The negative outlook also reflects the emerging threat to oil and gas companies' profitability and cash flow from growing efforts by many nations to mitigate the impacts of climate change through tax and regulatory policies that are intended to shift global demand towards other sources of energy or conservation.

Today's affirmation also considers that Total is taking immediate measure to protect its cash flows and its balance sheet. The company commented that in $30/bbl scenario (2020 price looking forward) it expects shortfall of around $9 billion operating cash flows in 2020 (excluding working capital, which may be released at least in the upstream business) comparted to its original budget set for $60/bbl.
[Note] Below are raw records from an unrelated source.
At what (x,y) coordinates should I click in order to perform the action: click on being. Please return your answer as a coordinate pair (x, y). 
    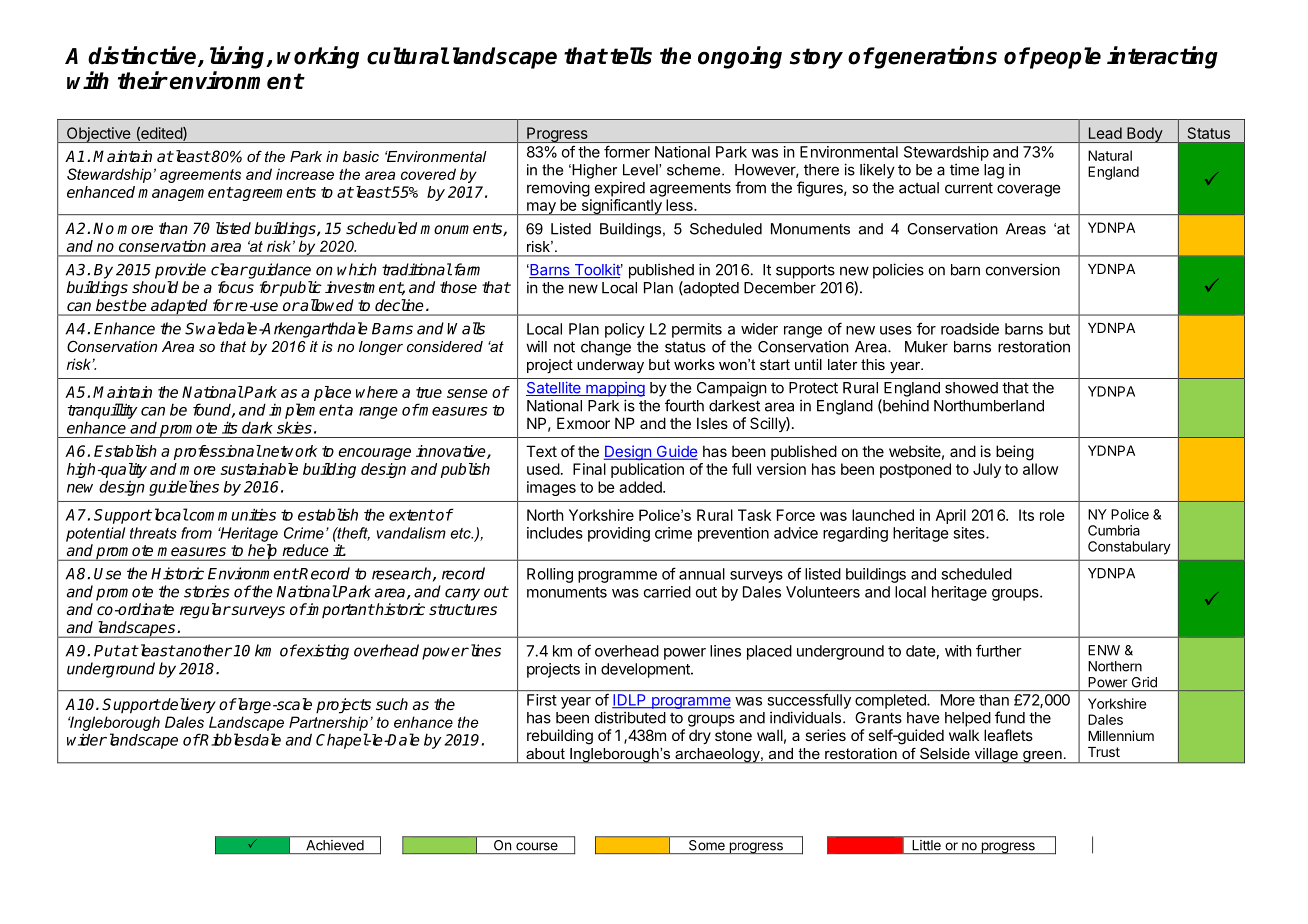
    Looking at the image, I should click on (1015, 453).
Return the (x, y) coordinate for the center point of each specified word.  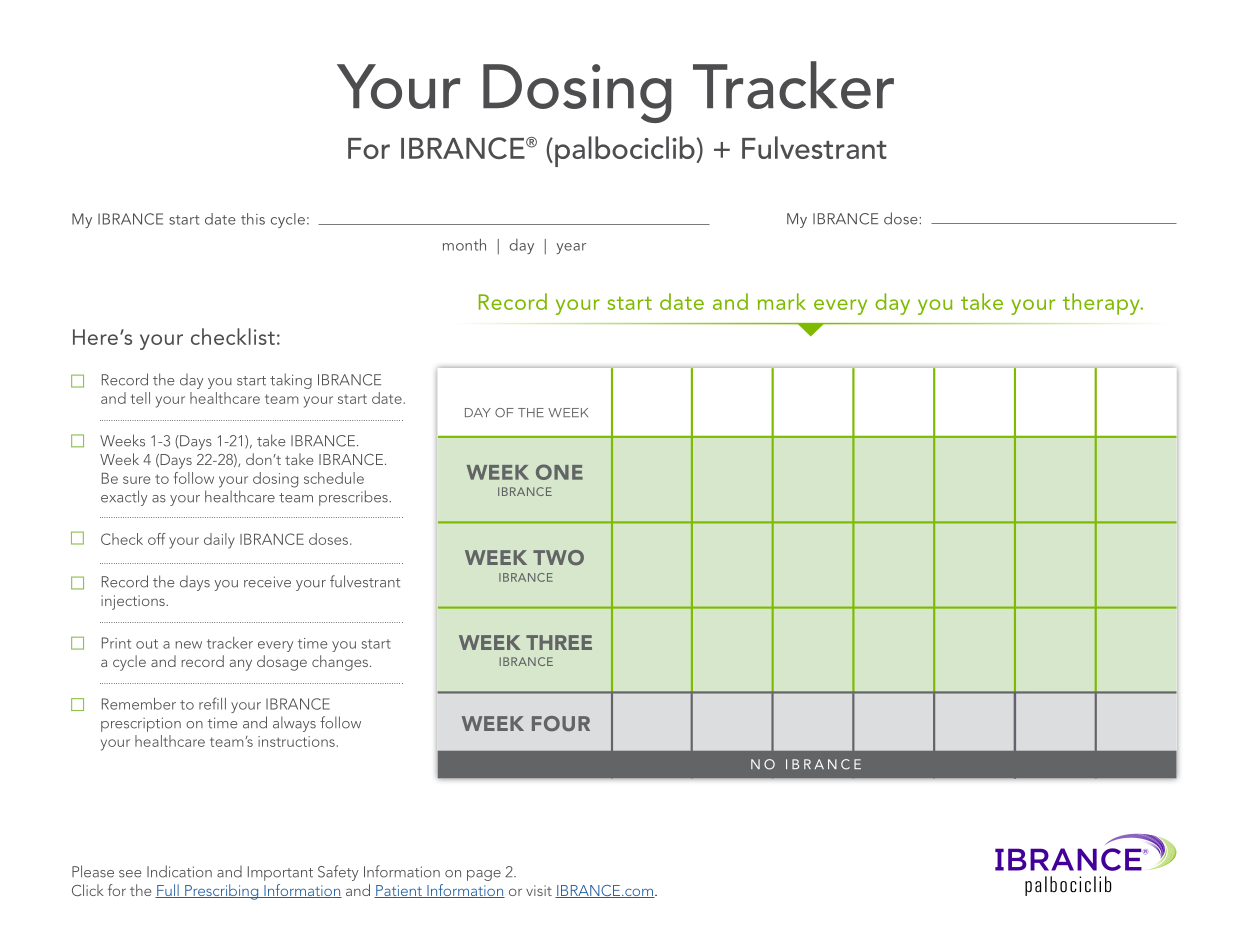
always (294, 724)
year (571, 248)
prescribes (354, 498)
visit (539, 890)
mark (782, 301)
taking (291, 381)
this (253, 219)
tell (140, 398)
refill (212, 703)
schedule (334, 478)
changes (340, 663)
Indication (179, 871)
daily (219, 541)
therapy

Totals intends to fund the difference through (1) cut of organic investments across all businesses up to around 20% ($3.3 billion savings); (2) immediate discontinuation of ongoing share buyback programme ($1.5 billion savings); and (3) an acceleration of operating expenses reduction by roughly $0.5 billion. However despite the still sizeable funding gap the company has not communicated any cuts in dividends, which may indicate its lower willingness to protect its Aa3 rating, and which is also reflected in the negative outlook.